本講座は、劇場現場での情報保障の理解を深めること、および劇場に来場される聴覚障害のあるお客様への対応力向上を目的としています。
本講座は、劇場業務に即したシチュエーションを想定し、事前に東京宝塚劇場の劇場内でよく使われるフレーズや場面についてヒアリングを行ったうえで、カリキュラムを作成しました。
講座の内容は主に以下の通りです。
・聴覚障害に関する説明や情報保障についての理解
聴覚に障害のある方が劇場内でどのような支援を必要としているかを理解し、対応の基本的な考え方を学びます。
・基本的な手話表現と接客で使えるフレーズの習得
実際の業務で活用できる手話や顔の表情の使い方など、簡単な会話表現を重点的に取り上げます。
・実際のやり取りを想定したロールプレイ
ペアワークや会話練習を通じて、より実践的な手話でのやり取りを体験していただきます。参加者は短いフレーズでも工夫することで十分伝わることを体感し、相手に伝える楽しさを実感します。
講座全体を通して、単に手話を覚えるだけでなく、劇場という現場で即活用できるスキルを身につけることを目的とした、実践的なプログラムとなりました。
2日間で計34名の劇場スタッフの方々にご参加いただきました。
講座の冒頭は受講者の緊張した様子も見られましたが、実際に手話表現を体験する中で徐々に表情も和らぎ、積極的に質問や発言をされる場面が多く見られました。ペアワークやロールプレイでは、劇場内の実務に即した内容も取り入れられ、1階や2階の案内、売店での対応など、実際の現場で使うような言葉のやり取りについて質問もございました。参加者の皆さまは、「相手に伝わる楽しさ」を感じながら、短いフレーズでも工夫次第で十分伝わることを体感されていました。
今回の手話講座では、劇場という日常業務の中で実際に活かせる表現や対応を中心に取り組んでいただきました。また、東京宝塚劇場ならではの用語などもカリキュラムに含めて作成いたしました。現場で実際に使う言葉を想定した練習では、短いフレーズでも工夫次第で十分に伝わることを体感されており、手話や顔の表情への理解も深まったと感じています。手話は専門性が必要な場面もありますが、日常のやり取りに取り入れるだけでも、聴覚に障害のある方とのコミュニケーションは格段にスムーズになります。今回の学びが、劇場スタッフの皆さまの日々の業務や来場される方への対応に役立つことを期待しています。

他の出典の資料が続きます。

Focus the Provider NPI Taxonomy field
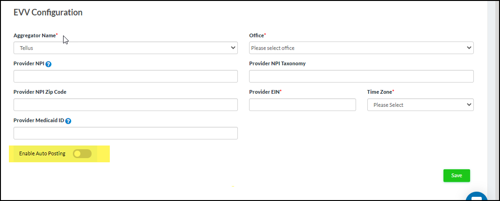500x201 pixels. tap(361, 76)
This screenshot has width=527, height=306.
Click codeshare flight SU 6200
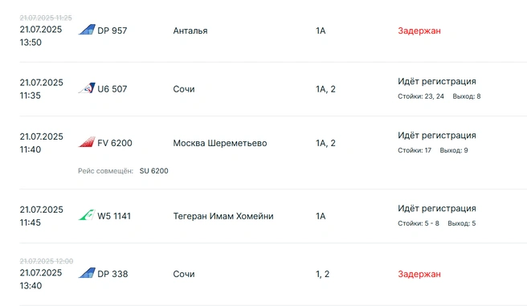tap(154, 171)
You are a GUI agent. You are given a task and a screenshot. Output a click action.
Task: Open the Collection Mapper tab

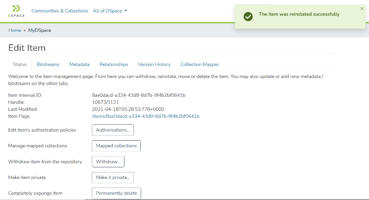point(200,65)
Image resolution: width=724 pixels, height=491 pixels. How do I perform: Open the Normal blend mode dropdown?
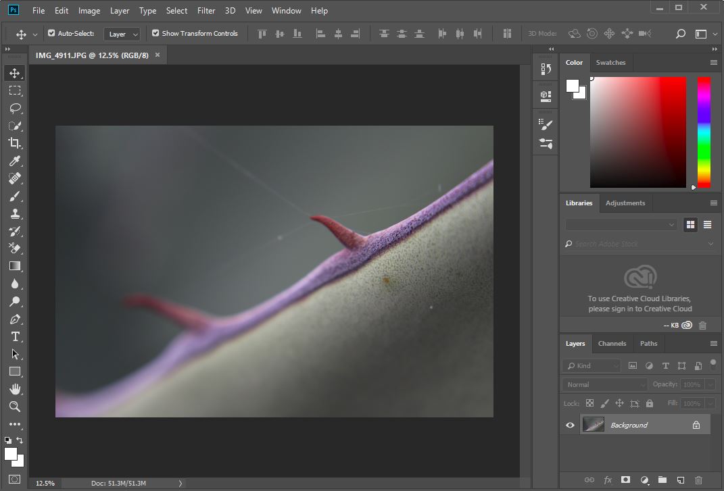pos(604,384)

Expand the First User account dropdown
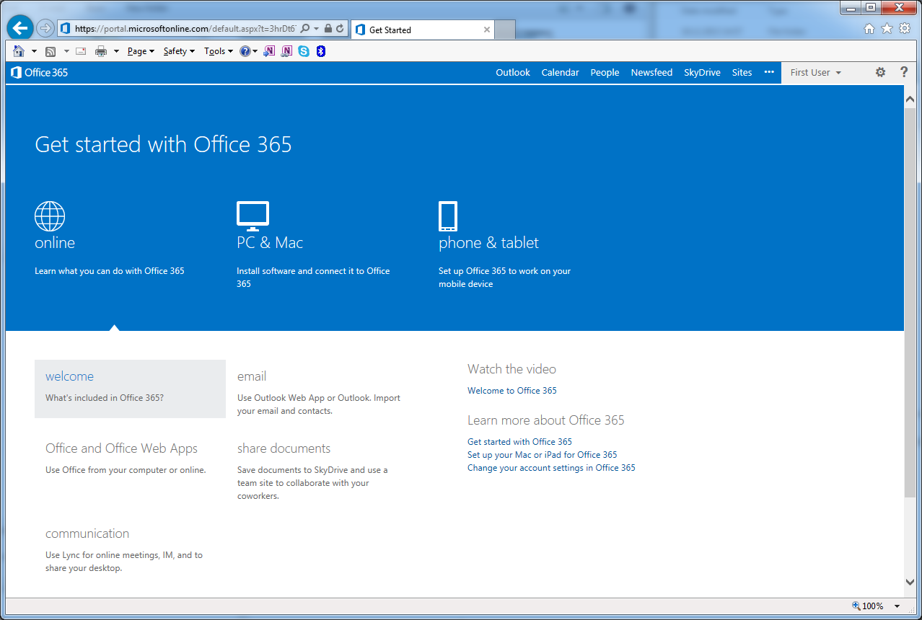pos(815,73)
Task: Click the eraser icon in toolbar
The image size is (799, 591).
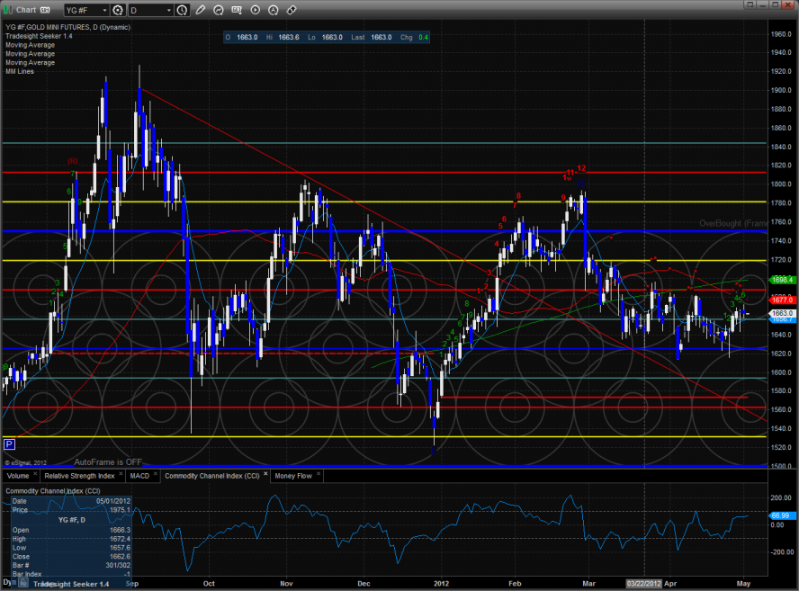Action: [x=292, y=10]
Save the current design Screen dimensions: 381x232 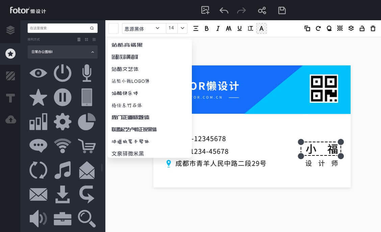pos(282,10)
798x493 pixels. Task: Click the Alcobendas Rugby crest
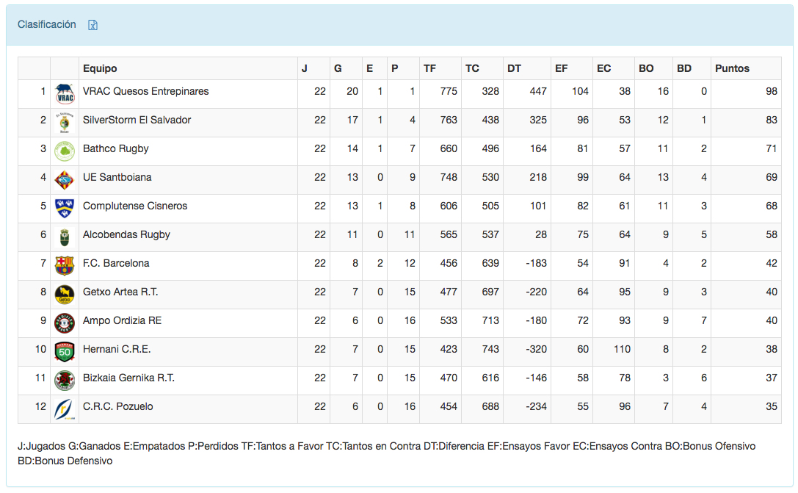click(65, 237)
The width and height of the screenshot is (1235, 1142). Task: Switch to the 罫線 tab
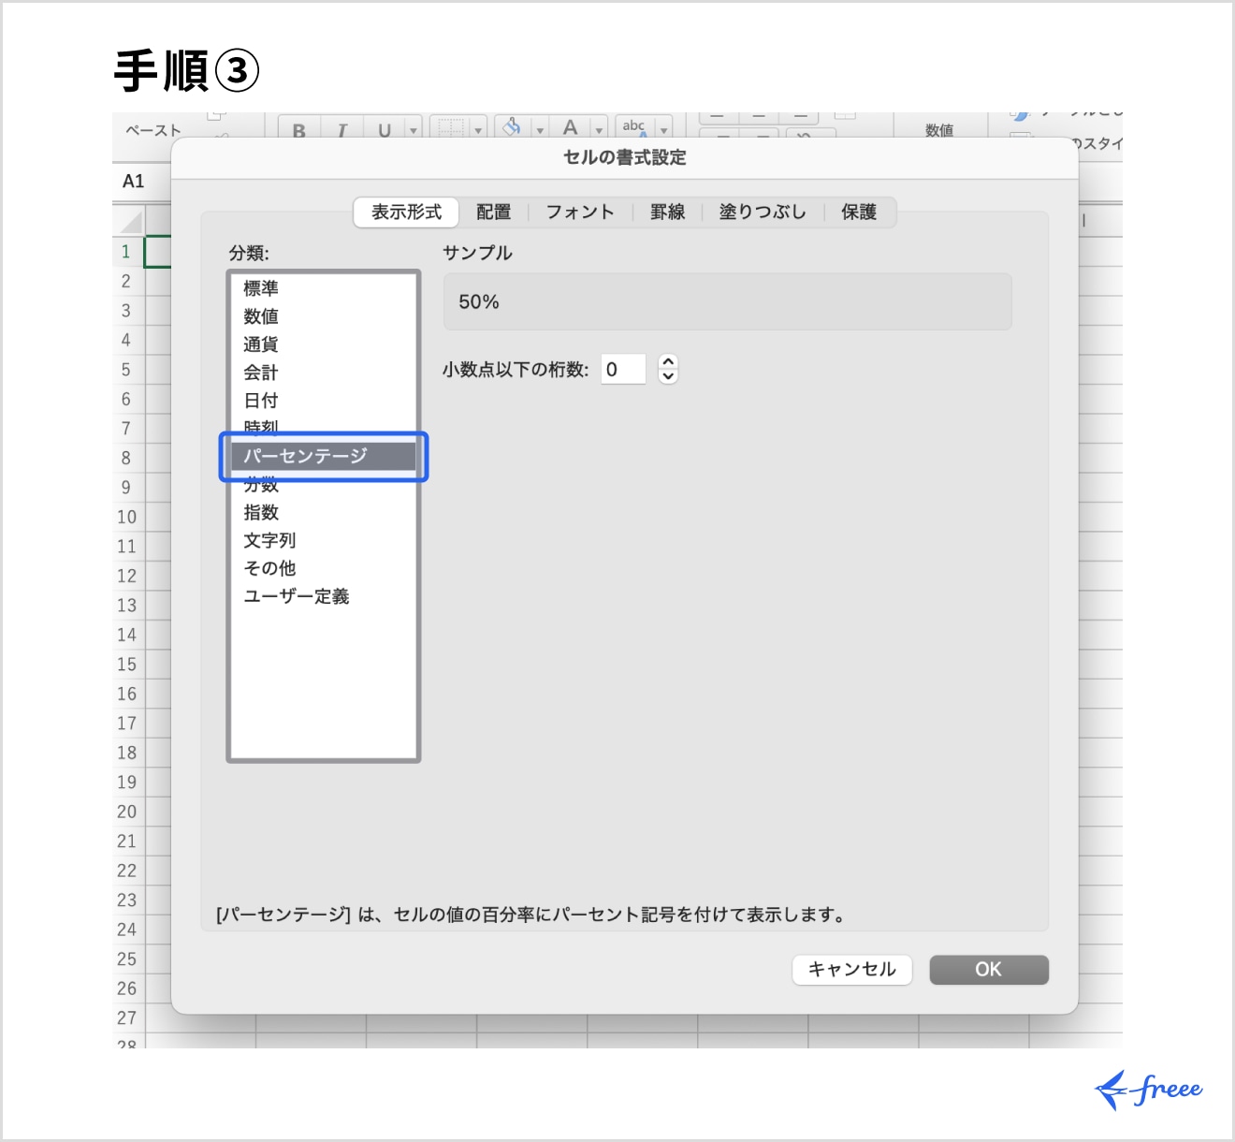[x=665, y=212]
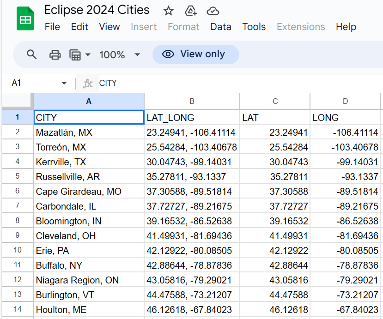
Task: Open the Tools menu
Action: click(x=254, y=27)
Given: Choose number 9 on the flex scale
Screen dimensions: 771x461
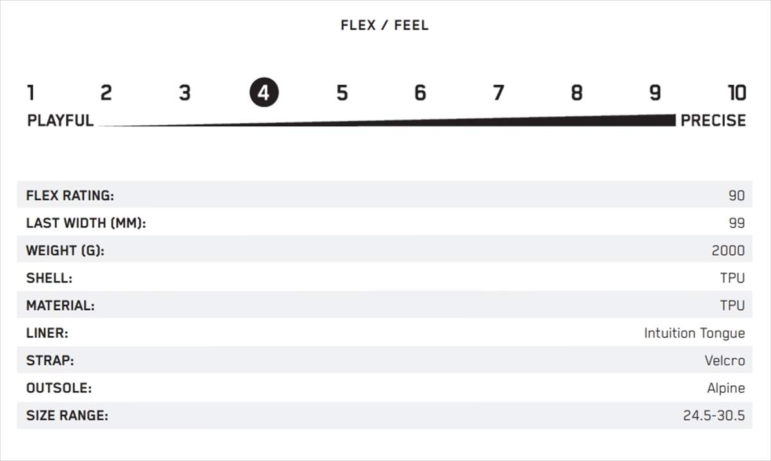Looking at the screenshot, I should coord(655,93).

今回の取り組みのように、聴覚に障害のあるお客さまへの対応のために現地での手話講座のご相談をいただく機会が増えています。その背景には、2025年11月に開催された「デフリンピック」の影響もあり、各企業や団体から手話の学習をしたいというご要望が強くなっているように感じます。本講座は、手話を覚えるだけでなく、手話をきっかけに障害者への向き合い方やダイバーシティを考えてもらう良い機会となりました。ミライロでは、引き続き、さまざまな場面において手話でコミュニケーションがとれる社会を目指します。